:: TEXT PROVIDED ::
● ● ●
Company was paid nearly $2.4 million to train Canadian soldiers last year

Common Dreams staff

The Canadian military has had a close relationship for years with Xe Services, formerly known as Blackwater, and was paid $2.4 million to train Canadian soldiers in 2011.

Postmedia News reports today:

U.S. firm linked to civilian deaths hired to train Canadian soldiers

An American private security firm whose employees have been implicated in the killing of civilians in Iraq and Afghanistan was paid nearly $2.4 million to train Canadian soldiers last year. [...]

The military has had a relationship with the security firm for years; the documents say 605 Canadian soldiers have received training at the company's North Carolina complex since 2006, as well as an unspecified number of special forces commandos.

In 2008, the federal government awarded the company a standing contract to provide training and access to its facilities on an as-needed basis. It was awarded without a competitive bid "because it was assessed that Xe Services had the only facility capable of meeting the operational requirements for specialized training of CF personnel," the documents say.

The report quotes Liberal defense critic John McKay, who questioned the awarding of the contract to Xe without competition:

"Could the Canadian government find no one better to train Canadian soldiers?" he said. "A sole-sourced contract worries you at the best of times. But to sole-source Blackwater?"

* * *

Blackwater's notorious operations came under scrutiny in 2007 when its guards killed 17 Iraqi civilians at Baghdad’s Nisour Square.
● ● ●
:: SUPPLIED RECORDS ::
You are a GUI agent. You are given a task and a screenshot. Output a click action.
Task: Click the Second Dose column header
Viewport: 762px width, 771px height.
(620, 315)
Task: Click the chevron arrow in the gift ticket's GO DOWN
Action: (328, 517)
● ● ●
:: WORK REQUIRED ::
According to the text on Xe Services and Canadian troops, how many Canadian soldiers have trained at the company's North Carolina complex since 2006? Rely only on the text to answer, not the entries.

:: EXERCISE RESPONSE ::
605 Canadian soldiers, along with an unspecified number of special forces commandos.